Le 15 avril dernier, des dizaines de milliers de travailleurs de la restauration rapide ont manifesté aux États-Unis. C’était la plus importante des journées d’action nationale de la campagne lancée par le syndicat des services SEIU en novembre 2012.
Les revendications étaient un salaire minimum de 15 $ de l’heure et le droit de former un syndicat dans une industrie où les barrières sont nombreuses. On peut noter la présence de plus en plus importante de salariéEs d’autres secteurs, non seulement en soutien mais partageant les mêmes revendications : travailleurs de la santé, personnels administratifs des universités, salariés de la grande distribution, etc. Le salaire minimum fédéral est de 7,25 $ de l’heure, mais celui-ci ne permet pas de vivre décemment, les salariés étant souvent forcés de cumuler les emplois pour des semaines atteignant 60 heures. Les salariés payés moins de 15 $ de l’heure représentent 95,9 % des salariés de la restauration rapide, 88,6 % des aides ménagères et 80 % des salariés de la grande distribution, des secteurs très peu syndiqués, contrairement aux 45,6 % dans l’automobile, où le taux de syndicalisation est de 28,7 %.

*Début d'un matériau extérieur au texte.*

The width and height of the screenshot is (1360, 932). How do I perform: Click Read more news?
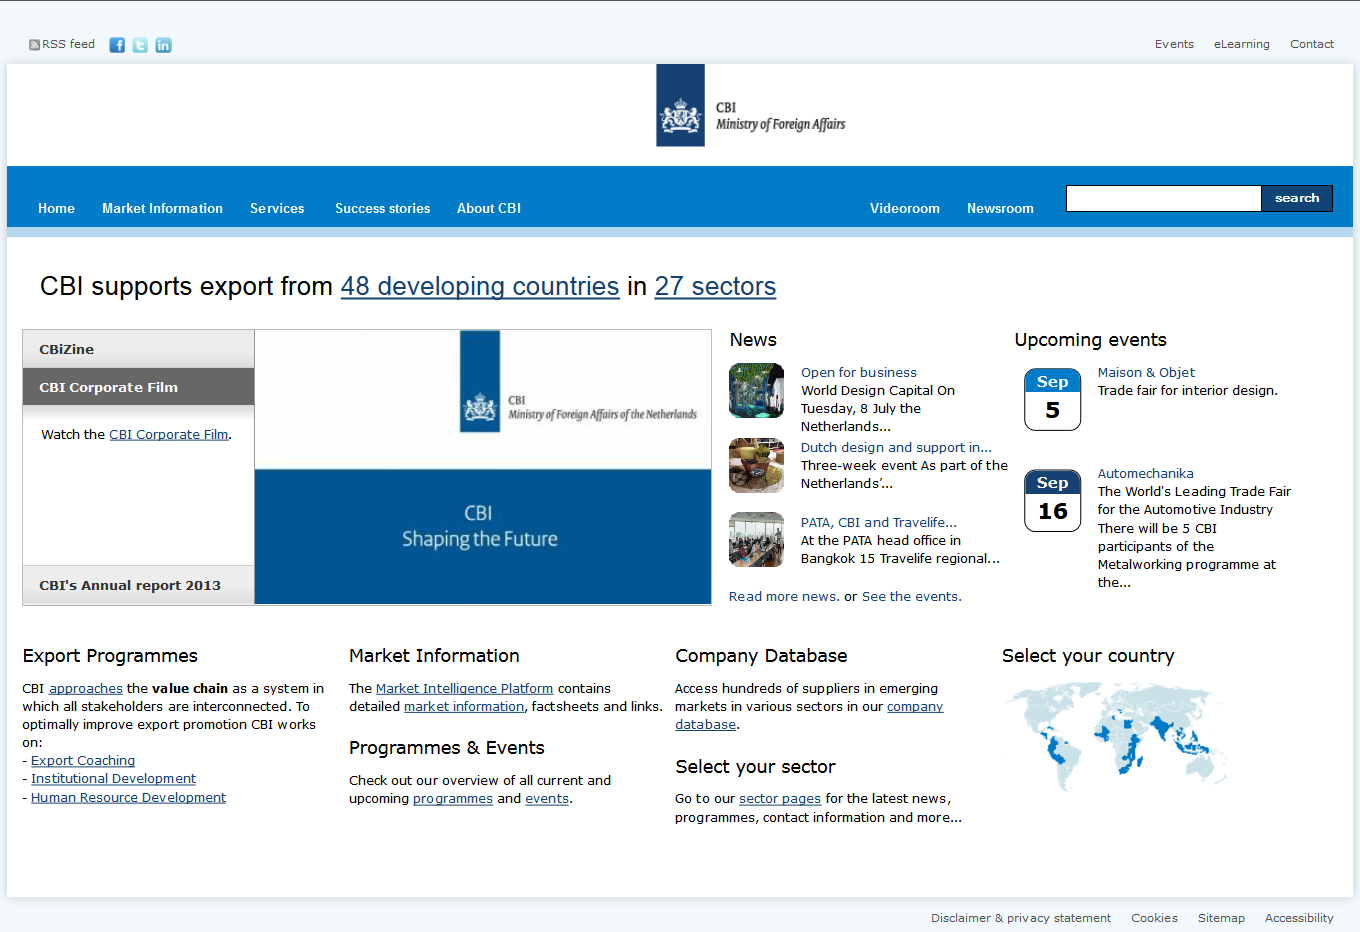pos(783,596)
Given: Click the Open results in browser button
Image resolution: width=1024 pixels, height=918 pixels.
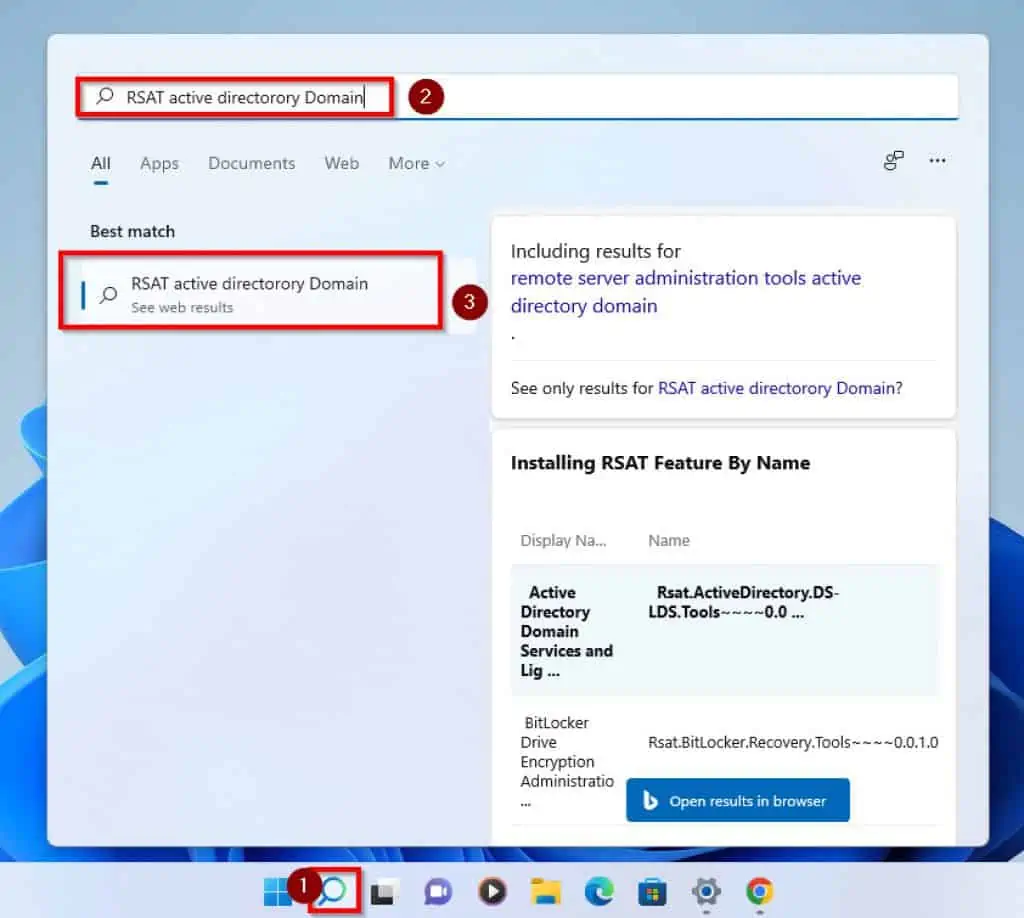Looking at the screenshot, I should coord(738,800).
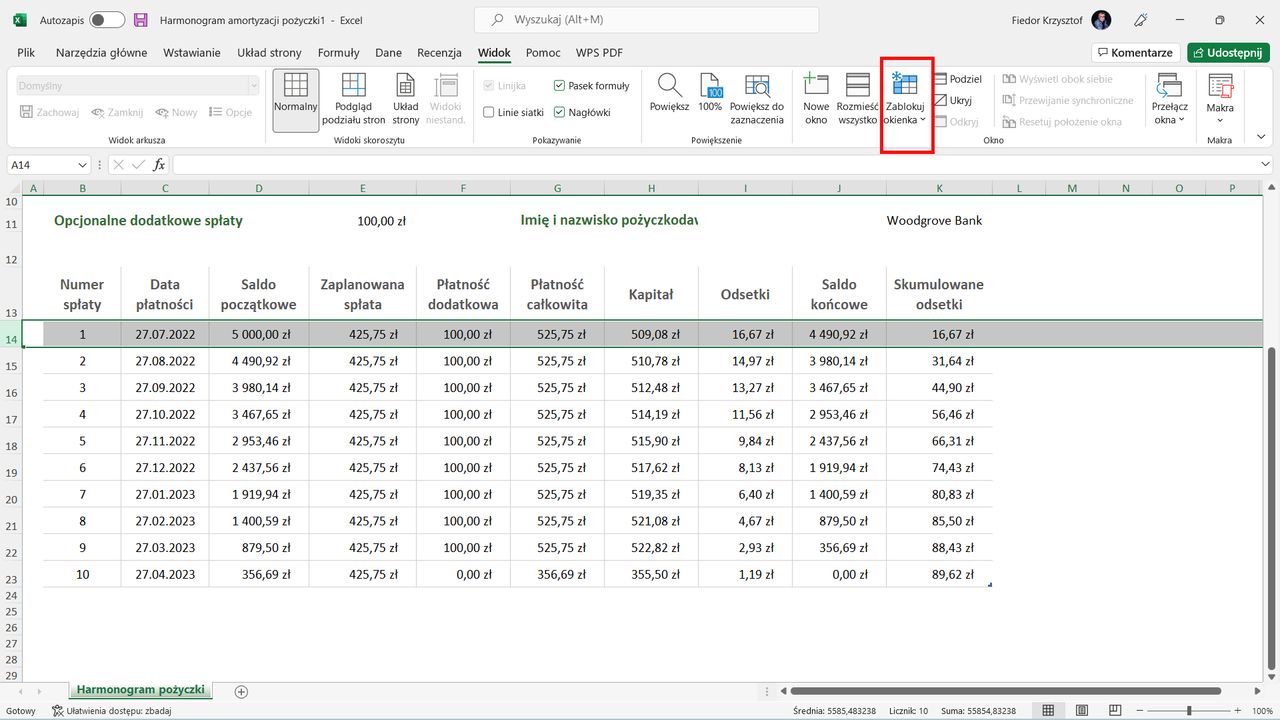Viewport: 1280px width, 720px height.
Task: Disable the Nagłówki checkbox
Action: pos(561,112)
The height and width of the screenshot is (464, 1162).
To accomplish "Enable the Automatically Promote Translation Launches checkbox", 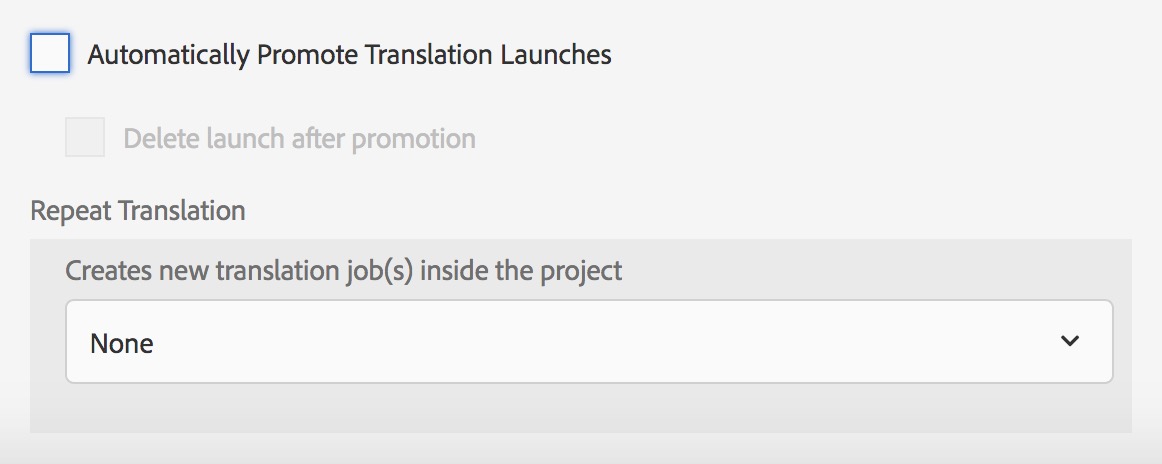I will [50, 53].
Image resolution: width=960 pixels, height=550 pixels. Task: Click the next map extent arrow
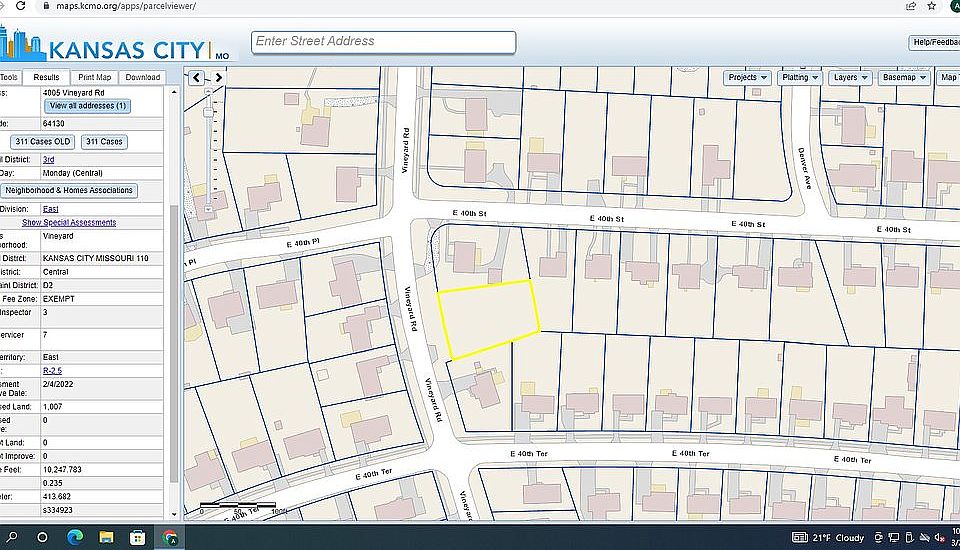tap(218, 78)
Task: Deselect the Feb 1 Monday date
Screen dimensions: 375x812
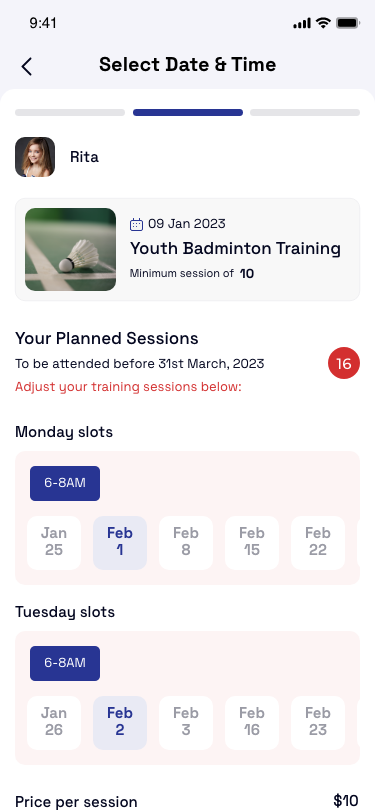Action: (120, 543)
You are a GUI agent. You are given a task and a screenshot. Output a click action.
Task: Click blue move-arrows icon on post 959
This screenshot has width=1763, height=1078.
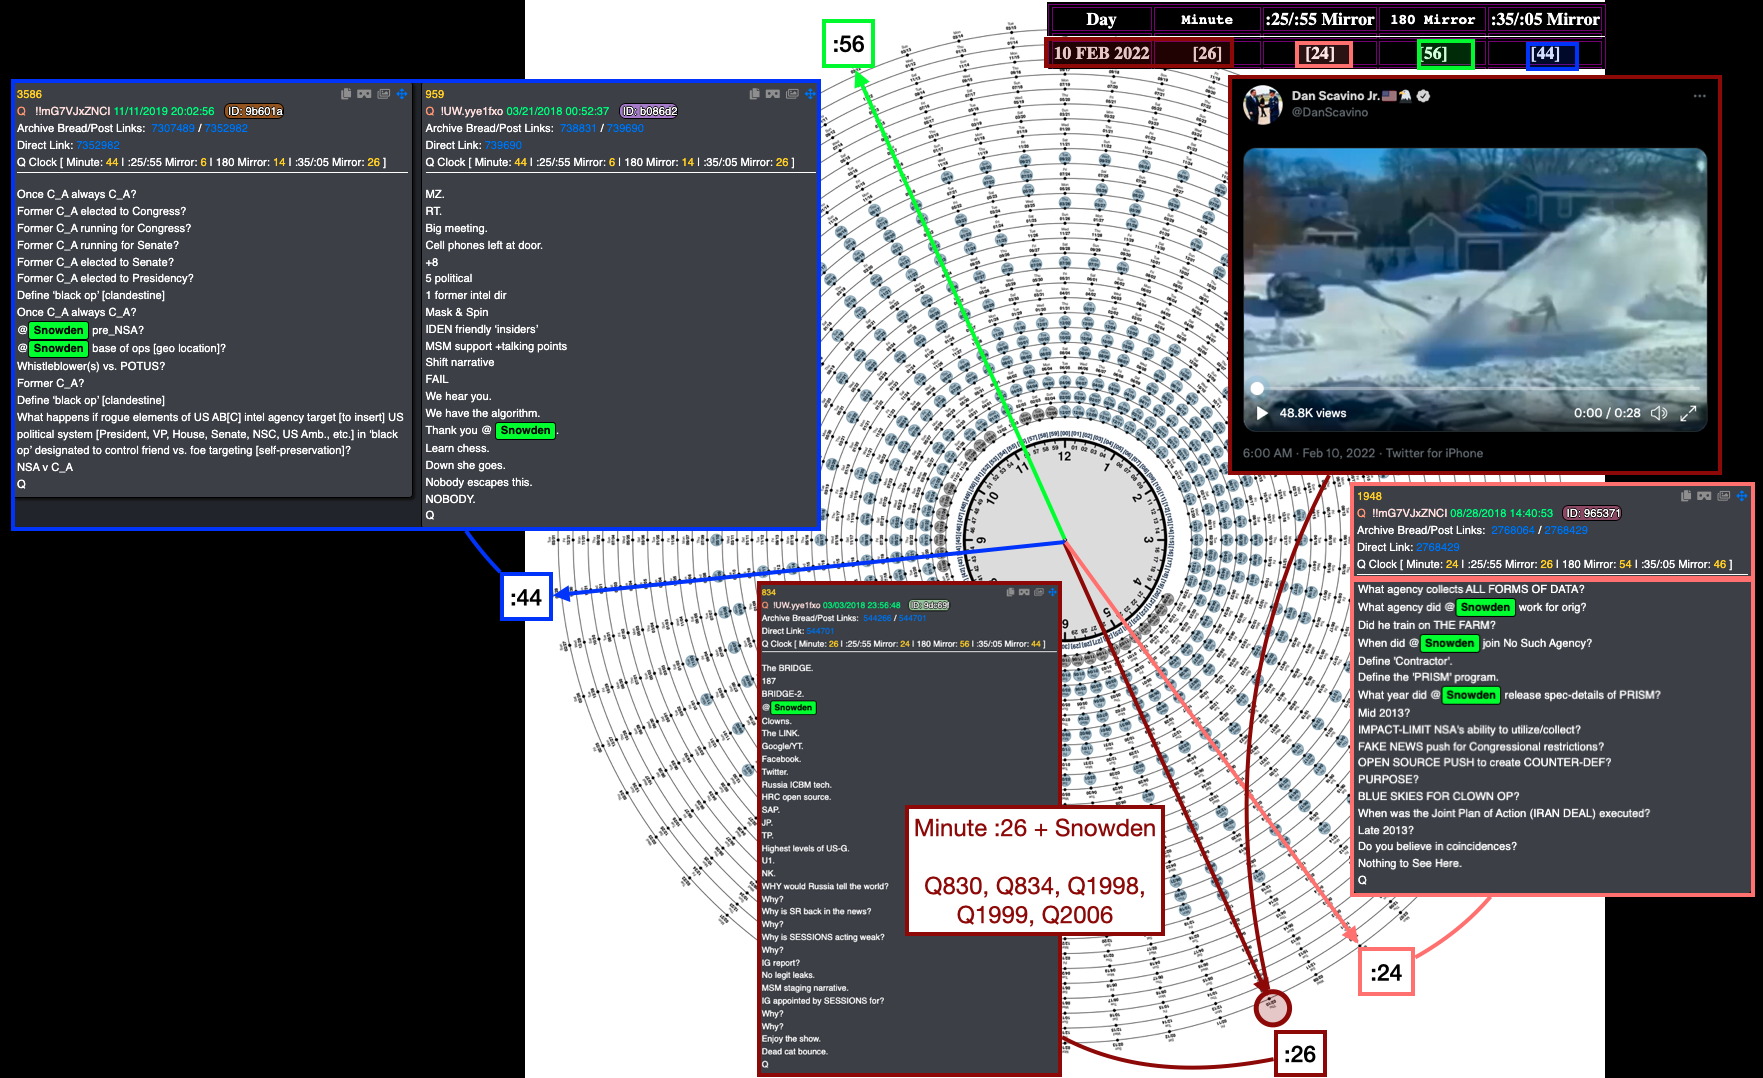click(810, 94)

La mobilisation pousse également les bureaucraties syndicales d’autres secteurs à se montrer plus offensives lors des négociations des accords d’entreprise, comme chez les camionneurs. Du fait de la surreprésentation des Noirs et Latinos dans ces secteurs les plus précaires, le lien est aussi fait avec les mobilisations contre les assassinats policiers entamée en août à Ferguson. Au côté des syndicats, les associations locales jouent un rôle. Des organisations ad hoc de soutien à la lutte comme « Fight for 15 » rassemblant individus, syndicats et organisations politiques révolutionnaires se sont formées dans les villes les plus importantes.
Une dynamique, des expériences
Barack Obama avait caressé l’idée d’un salaire minimum fédéral de 10,10 $ de l’heure, en priorité pour les employés fédéraux, avant de prétexter de sa défaite aux élections de mi-mandat de novembre 2014 pour repousser tout cela aux calendes grecques. Une série de mesures locales ont été prises pour augmenter le salaire minimum, notamment à Seattle, San Francisco et Los Angeles... mais souvent sur des calendriers très étendus. Ainsi, les salariés de Los Angeles obtiendront leurs 15 $ de l’heure... d’ici 2020, ce qui avec l’inflation anticipée consiste en une augmentation bien plus modeste.
Si la bureaucratie de SEIU n’a pas sifflé la fin de la récréation, elle se gargarise des mesures cosmétiques passées par ses alliés du Parti démocrate dont elle finance allégrement les campagnes électorales. De plus, le flou juridique sur la répartition exacte des compétences entre les villes et les États permet aux employeurs d’attaquer en justice les villes passant de telles ordonnances.
L’extension de la mobilisation, son soutien par l’opinion publique et le caractère radical de certaines actions (comme les occupations de restaurants pour quelques heures) soulignent une dynamique. Mais dans les grandes villes (surtout), la bureaucratie syndicale contrôle chaque aspect de la mobilisation et ne laisse que peu de place à la prise d’initiative par les travailleurs du rang. Dans des villes de taille moyenne, où la bureaucratie est moins importante, un espace existe, ce qui permet aux travailleurs et aux militants radicaux de faire des expériences communes.